I want to fish FOM and Parkerville, but have heard you could have your stuff stolen from there. You had any issues?


----------



## OwenM (Sep 11, 2017)

billyb said:


> I want to fish FOM and Parkerville, but have heard you could have your stuff stolen from there. You had any issues?


I haven’t but I can see why people would target those areas. FOM is totally washed out, Atleast it was last week. Might be fine now.


----------



## OwenM (Sep 11, 2017)

I’ll have to look into that but I’m going to try and get a few under my belt before I put any money on my skills, or lack thereof.


----------



## OwenM (Sep 11, 2017)

OwenM said:


> I’ll have to look into that but I’m going to try and get a few under my belt before I put any money on my skills, or lack thereof.


This was directed to the tournaments out of carpenters.


----------



## Stoker1 (Feb 17, 2014)

lettheairout said:


> Give up bass fishing and start inshore fishing.


Yep.
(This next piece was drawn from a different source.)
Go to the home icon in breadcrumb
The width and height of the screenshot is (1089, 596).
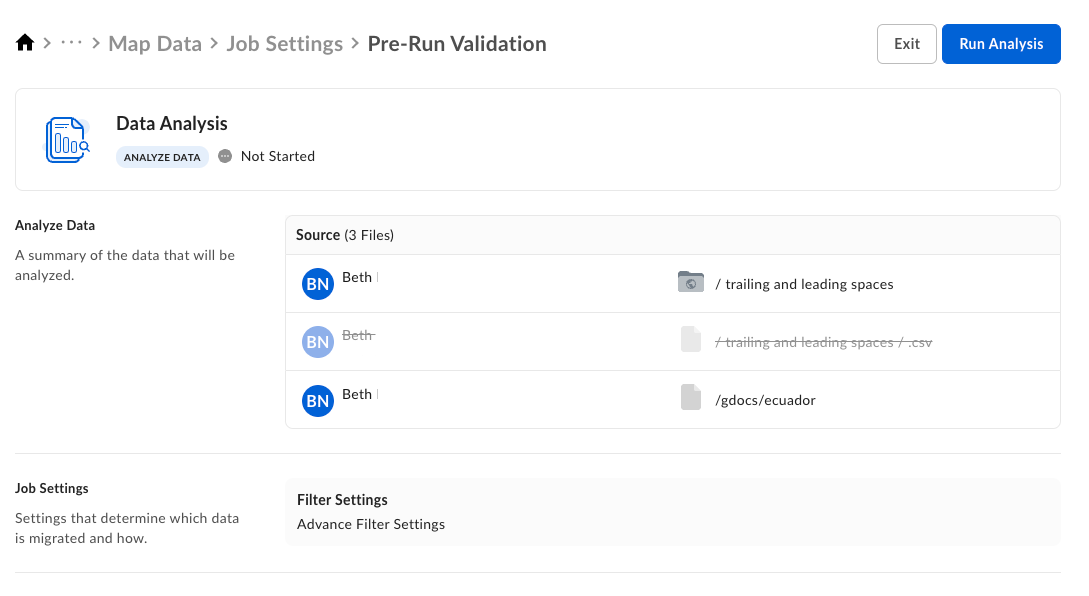25,44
Moved back home after 14 years overseas and couldn't wait to get back to 'bass fishing' around the delta. So one cold trip up the river, we noticed guys killing trout and reds and though it can't be that hard.
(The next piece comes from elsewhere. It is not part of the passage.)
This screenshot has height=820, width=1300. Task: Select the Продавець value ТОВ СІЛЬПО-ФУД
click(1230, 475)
Been hooked every since. Fun to pull a green fish, trout, red and even a bream out of the same hole.


----------



## lettheairout (Mar 11, 2008)

Stoker1 said:


> Yep. Moved back home after 14 years overseas and couldn't wait to get back to 'bass fishing' around the delta. So one cold trip up the river, we noticed guys killing trout and reds and though it can't be that hard.
> 
> Been hooked every since. Fun to pull a green fish, trout, red and even a bream out of the same hole.


Yeah I still enjoy catching bass. But inshore with trout, and reds is my favorite. Really never know what you will catch on the same bait while trying to catch trout. 

Sent from my SM-N920V using Tapatalk


----------



## Sublight (Mar 31, 2013)

I'm a freshwater newbie myself. I just bought a boat, and I want to go try to catch some fish.
I know nothing about fishing a river. Still cant wait to fish, and go sit on a sandbar and fish.


----------